Se lunedì mattina l’onore di inaugurare la sezione convegnistica – presso l’università Polis – è toccato al presidente della fondazione AgriOn Giacomo Ballari, la seconda giornata del primo workshop regionale su “Innovazione, Ricerca e Sviluppo strategico per un futuro europeo dei Balcani” sarà introdotta da Roberto Cerrato, dirigente di categoria albese e alto rappresentante dell’istituto per la valorizzazione dei paesaggi culturali della Regione Piemonte. Cerrato interverrà congiuntamente al professor Sergio Olivero, co/presidente del gruppo europeo di lavoro Etip specializzato in progetti di ricerca sulla transizione energetica.

“È per me un autentico onore poter intervenire a un così autorevole evento e momento convegnistico internazionale che riunisce i principali luminari dei Paesi balcanici e dei territori comunitari partners, potenziali alleati su progetti di ricerca scientifica applicata ai settori agro/ambientali e ai territori espressione di vocazioni colturali e culturali di eccellenza. Piemonte e Albania, e più in generale la macro regione dei Balcani occidentali impegnata nel percorso di integrazione dei mercati e delle società locali, evidenziano delle affinità materiali, climatiche e tradizionali che possono determinare dei percorsi congiunti, a partire dalla condivisione del capitolo connesso alla vitivinicoltura”, dichiara il dottor Cerrato.

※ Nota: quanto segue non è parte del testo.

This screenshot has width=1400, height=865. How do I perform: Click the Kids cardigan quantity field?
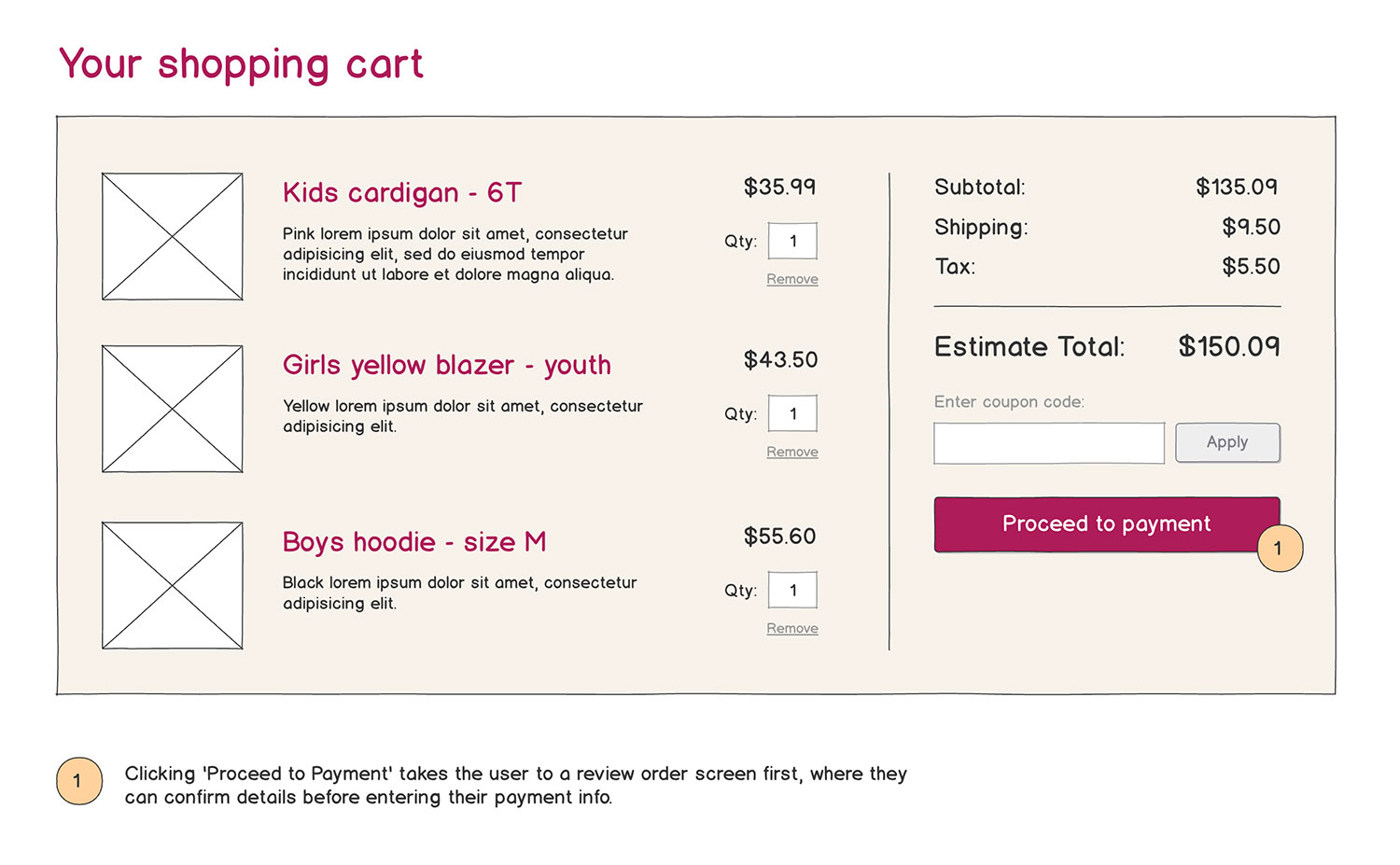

Sarà lo stesso Cerrato a concludere i lavori della sezione mattutina di martedì illustrando la proposta per collocare i filari del Paese delle Aquile nel novero dei patrimoni dell’umanità, materiali e immateriali, tutelati dall’UNESCO. L’Albania presenta fin d’ora una serie di aree geografiche di pregio in tal senso, e la prospettiva è quella di ampliarle utilizzando le possibilità offerte dalle regole europee vigenti.